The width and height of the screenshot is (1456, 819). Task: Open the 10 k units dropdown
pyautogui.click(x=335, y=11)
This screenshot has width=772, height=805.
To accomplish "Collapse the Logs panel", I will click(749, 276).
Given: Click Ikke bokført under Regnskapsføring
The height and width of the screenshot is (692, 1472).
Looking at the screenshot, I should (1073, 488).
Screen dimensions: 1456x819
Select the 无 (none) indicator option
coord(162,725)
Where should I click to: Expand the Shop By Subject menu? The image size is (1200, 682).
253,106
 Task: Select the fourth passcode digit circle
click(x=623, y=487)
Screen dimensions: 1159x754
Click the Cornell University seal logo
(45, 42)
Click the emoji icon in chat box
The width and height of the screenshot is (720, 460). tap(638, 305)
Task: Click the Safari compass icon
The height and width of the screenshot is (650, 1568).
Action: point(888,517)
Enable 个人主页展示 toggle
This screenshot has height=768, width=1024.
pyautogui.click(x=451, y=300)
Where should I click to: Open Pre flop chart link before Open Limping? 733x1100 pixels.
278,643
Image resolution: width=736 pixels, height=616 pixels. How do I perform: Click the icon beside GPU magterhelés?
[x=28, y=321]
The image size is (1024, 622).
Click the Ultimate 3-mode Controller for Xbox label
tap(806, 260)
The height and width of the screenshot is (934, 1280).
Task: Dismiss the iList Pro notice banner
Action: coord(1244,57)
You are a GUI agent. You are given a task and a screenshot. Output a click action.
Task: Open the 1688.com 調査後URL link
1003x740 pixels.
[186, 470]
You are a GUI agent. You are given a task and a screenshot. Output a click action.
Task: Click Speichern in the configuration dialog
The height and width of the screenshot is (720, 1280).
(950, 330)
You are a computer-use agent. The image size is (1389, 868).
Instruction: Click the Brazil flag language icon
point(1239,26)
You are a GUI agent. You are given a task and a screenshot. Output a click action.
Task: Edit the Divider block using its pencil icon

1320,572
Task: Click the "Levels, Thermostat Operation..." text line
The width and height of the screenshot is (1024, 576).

.....

[CONSIGNES] Sélectionnez puis recopiez chaque ligne de la liste ci-dessus qui contient la chaîne « This », en tenant compte de la casse.

[SOLUTION]
This screenshot has width=772, height=805.
This screenshot has height=768, width=1024.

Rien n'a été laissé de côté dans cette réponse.